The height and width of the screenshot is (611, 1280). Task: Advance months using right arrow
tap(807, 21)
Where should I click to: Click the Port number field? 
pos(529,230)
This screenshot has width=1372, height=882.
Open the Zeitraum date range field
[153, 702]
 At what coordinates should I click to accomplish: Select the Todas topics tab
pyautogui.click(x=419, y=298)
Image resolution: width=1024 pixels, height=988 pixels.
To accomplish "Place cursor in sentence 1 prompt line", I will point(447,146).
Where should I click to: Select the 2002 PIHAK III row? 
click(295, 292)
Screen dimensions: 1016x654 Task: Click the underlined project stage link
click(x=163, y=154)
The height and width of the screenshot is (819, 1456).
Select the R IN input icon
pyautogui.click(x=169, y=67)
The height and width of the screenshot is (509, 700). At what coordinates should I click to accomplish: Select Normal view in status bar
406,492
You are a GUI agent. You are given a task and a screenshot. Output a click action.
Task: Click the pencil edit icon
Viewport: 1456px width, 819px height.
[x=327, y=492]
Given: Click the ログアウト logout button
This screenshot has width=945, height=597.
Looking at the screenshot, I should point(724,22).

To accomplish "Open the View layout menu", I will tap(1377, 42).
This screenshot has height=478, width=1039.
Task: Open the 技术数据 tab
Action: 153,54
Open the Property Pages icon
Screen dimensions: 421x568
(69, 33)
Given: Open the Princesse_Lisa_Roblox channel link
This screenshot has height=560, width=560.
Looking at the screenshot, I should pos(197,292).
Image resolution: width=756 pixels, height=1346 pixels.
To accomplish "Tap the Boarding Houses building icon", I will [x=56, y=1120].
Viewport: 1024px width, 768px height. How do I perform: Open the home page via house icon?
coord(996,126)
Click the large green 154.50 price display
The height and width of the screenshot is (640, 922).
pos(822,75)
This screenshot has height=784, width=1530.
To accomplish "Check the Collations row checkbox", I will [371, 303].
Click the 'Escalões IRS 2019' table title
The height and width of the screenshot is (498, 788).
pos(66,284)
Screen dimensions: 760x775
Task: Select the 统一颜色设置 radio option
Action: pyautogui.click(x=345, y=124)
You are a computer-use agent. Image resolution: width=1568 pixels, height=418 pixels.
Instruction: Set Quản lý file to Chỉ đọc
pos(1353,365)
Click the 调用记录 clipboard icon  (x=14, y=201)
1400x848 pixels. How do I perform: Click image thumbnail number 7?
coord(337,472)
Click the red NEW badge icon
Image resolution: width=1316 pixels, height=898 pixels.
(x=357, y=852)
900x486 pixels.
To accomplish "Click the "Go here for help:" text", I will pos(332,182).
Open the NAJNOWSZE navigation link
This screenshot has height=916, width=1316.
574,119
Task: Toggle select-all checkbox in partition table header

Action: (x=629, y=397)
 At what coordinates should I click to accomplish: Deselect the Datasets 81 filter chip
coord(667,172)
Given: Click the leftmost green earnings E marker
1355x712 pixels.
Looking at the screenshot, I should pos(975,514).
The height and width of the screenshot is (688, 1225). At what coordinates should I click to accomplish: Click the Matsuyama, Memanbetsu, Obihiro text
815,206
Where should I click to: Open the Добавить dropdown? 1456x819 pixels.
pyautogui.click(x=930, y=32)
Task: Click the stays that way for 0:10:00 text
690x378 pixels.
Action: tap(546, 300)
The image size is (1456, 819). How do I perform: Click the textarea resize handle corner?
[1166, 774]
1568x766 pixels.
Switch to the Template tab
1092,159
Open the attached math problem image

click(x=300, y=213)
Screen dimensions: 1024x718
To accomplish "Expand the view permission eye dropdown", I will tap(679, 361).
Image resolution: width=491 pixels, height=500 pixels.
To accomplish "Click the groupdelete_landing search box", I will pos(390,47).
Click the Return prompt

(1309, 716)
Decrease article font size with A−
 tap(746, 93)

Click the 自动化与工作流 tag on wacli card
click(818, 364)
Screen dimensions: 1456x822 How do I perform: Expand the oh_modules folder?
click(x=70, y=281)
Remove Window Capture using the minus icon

────────

## [GIVEN EXERCISE]
Write out all of the material above again, replacing "oh_modules" with "node_modules" and keeping everything else unchanged.

## [RESPONSE]
The height and width of the screenshot is (611, 1280). Task: Advance months using right arrow
tap(807, 21)
Where should I click to: Click the Port number field? 
pos(529,230)
This screenshot has width=1372, height=882.
Open the Zeitraum date range field
[153, 702]
 At what coordinates should I click to accomplish: Select the Todas topics tab
pyautogui.click(x=419, y=298)
Image resolution: width=1024 pixels, height=988 pixels.
To accomplish "Place cursor in sentence 1 prompt line", I will point(447,146).
Where should I click to: Select the 2002 PIHAK III row? 
click(295, 292)
Screen dimensions: 1016x654 Task: Click the underlined project stage link
click(x=163, y=154)
The height and width of the screenshot is (819, 1456).
Select the R IN input icon
pyautogui.click(x=169, y=67)
The height and width of the screenshot is (509, 700). At what coordinates should I click to accomplish: Select Normal view in status bar
406,492
You are a GUI agent. You are given a task and a screenshot. Output a click action.
Task: Click the pencil edit icon
Viewport: 1456px width, 819px height.
[x=327, y=492]
Given: Click the ログアウト logout button
This screenshot has width=945, height=597.
Looking at the screenshot, I should point(724,22).

To accomplish "Open the View layout menu", I will tap(1377, 42).
This screenshot has height=478, width=1039.
Task: Open the 技术数据 tab
Action: 153,54
Open the Property Pages icon
Screen dimensions: 421x568
(69, 33)
Given: Open the Princesse_Lisa_Roblox channel link
This screenshot has height=560, width=560.
Looking at the screenshot, I should pos(197,292).
Image resolution: width=756 pixels, height=1346 pixels.
To accomplish "Tap the Boarding Houses building icon", I will [x=56, y=1120].
Viewport: 1024px width, 768px height. How do I perform: Open the home page via house icon?
coord(996,126)
Click the large green 154.50 price display
The height and width of the screenshot is (640, 922).
pos(822,75)
This screenshot has height=784, width=1530.
To accomplish "Check the Collations row checkbox", I will [371, 303].
Click the 'Escalões IRS 2019' table title
The height and width of the screenshot is (498, 788).
pos(66,284)
Screen dimensions: 760x775
Task: Select the 统一颜色设置 radio option
Action: pyautogui.click(x=345, y=124)
You are a computer-use agent. Image resolution: width=1568 pixels, height=418 pixels.
Instruction: Set Quản lý file to Chỉ đọc
pos(1353,365)
Click the 调用记录 clipboard icon  (x=14, y=201)
1400x848 pixels. How do I perform: Click image thumbnail number 7?
coord(337,472)
Click the red NEW badge icon
Image resolution: width=1316 pixels, height=898 pixels.
(x=357, y=852)
900x486 pixels.
To accomplish "Click the "Go here for help:" text", I will pos(332,182).
Open the NAJNOWSZE navigation link
This screenshot has height=916, width=1316.
574,119
Task: Toggle select-all checkbox in partition table header

Action: (x=629, y=397)
 At what coordinates should I click to accomplish: Deselect the Datasets 81 filter chip
coord(667,172)
Given: Click the leftmost green earnings E marker
1355x712 pixels.
Looking at the screenshot, I should pos(975,514).
The height and width of the screenshot is (688, 1225). At what coordinates should I click to accomplish: Click the Matsuyama, Memanbetsu, Obihiro text
815,206
Where should I click to: Open the Добавить dropdown? 1456x819 pixels.
pyautogui.click(x=930, y=32)
Task: Click the stays that way for 0:10:00 text
690x378 pixels.
Action: tap(546, 300)
The image size is (1456, 819). How do I perform: Click the textarea resize handle corner?
[1166, 774]
1568x766 pixels.
Switch to the Template tab
1092,159
Open the attached math problem image

click(x=300, y=213)
Screen dimensions: 1024x718
To accomplish "Expand the view permission eye dropdown", I will tap(679, 361).
Image resolution: width=491 pixels, height=500 pixels.
To accomplish "Click the groupdelete_landing search box", I will pos(390,47).
Click the Return prompt

(1309, 716)
Decrease article font size with A−
 tap(746, 93)

Click the 自动化与工作流 tag on wacli card
click(818, 364)
Screen dimensions: 1456x822 How do I perform: Expand the node_modules folder?
click(x=70, y=281)
Remove Window Capture using the minus icon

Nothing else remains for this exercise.